- **LAVORO RICHIESTO**
Ricopia senza modifiche la parte del brano sull'albero che inizia con le parole "E invece? Talvolta" e si chiude dopo "inutile e vanaglorioso!".

- **BRANO SCELTO**
┄┄┄┄┄┄┄┄┄┄┄┄┄┄┄┄┄┄┄┄

L’albero

Durante gli incontri a san Vittore abbiamo provato a riflettere su chi siamo e su cosa vorremmo essere, io avevo pensato ad un albero.

A settant’anni l’albero che sogno vorrei essere io. Radici profonde nel passato, un tronco alto e robusto nel presente, con una folta chioma di foglie, così figli, nipoti, amici, persone, la collettività di coloro che mi conoscono che possano ripararsi e sostare. Un albero capace di perdere e di ricostruire la propria chioma a seconda delle stagioni, con frutti da gustare e distribuire a chi ne abbia bisogno. Insomma un melo, un pero, un albicocco, un ciliegio.

E invece? Talvolta non riconosco le mie radici, anzi alcune volte le vorrei rinnegare, le vorrei diverse, mi colpevolizzo a causa loro, sono quello che sono e non posso cambiare posto né forma; non credo che la mia chioma dia poi così riparo e refrigerio ai miei cari, alle persone che conosco, alla collettività. Anzi, non sarò mica un peso, un onere, o peggio un arbusto inutile e vanaglorioso!

┄┄┄┄┄┄┄┄┄┄┄┄┄┄┄┄┄┄┄┄

- **DATI REGISTRATI**
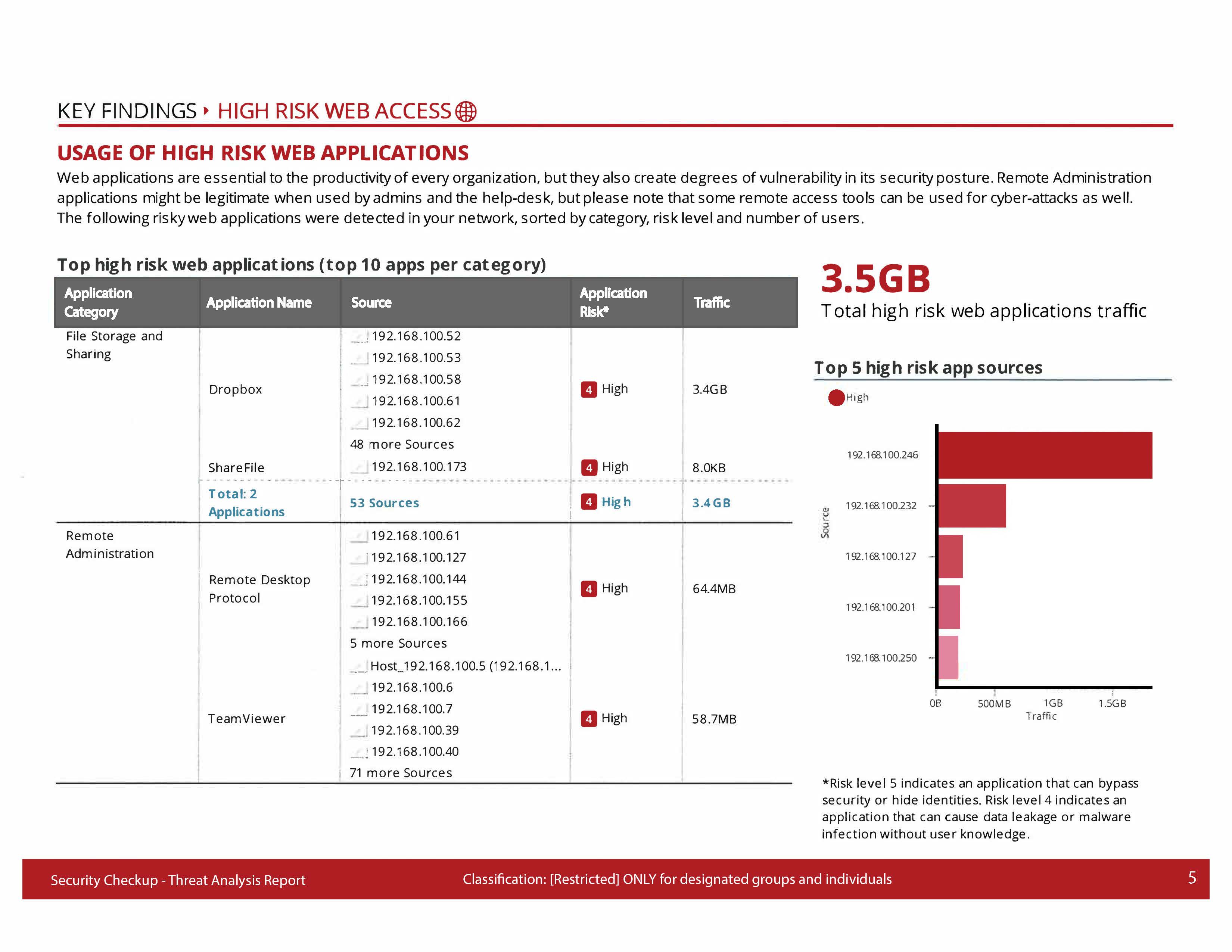Click the risk level 4 badge for Dropbox
Image resolution: width=1232 pixels, height=952 pixels.
pyautogui.click(x=589, y=389)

┄┄┄┄┄┄┄┄┄┄┄┄┄┄┄┄┄┄┄┄

- **RISPOSTA**
E invece? Talvolta non riconosco le mie radici, anzi alcune volte le vorrei rinnegare, le vorrei diverse, mi colpevolizzo a causa loro, sono quello che sono e non posso cambiare posto né forma; non credo che la mia chioma dia poi così riparo e refrigerio ai miei cari, alle persone che conosco, alla collettività. Anzi, non sarò mica un peso, un onere, o peggio un arbusto inutile e vanaglorioso!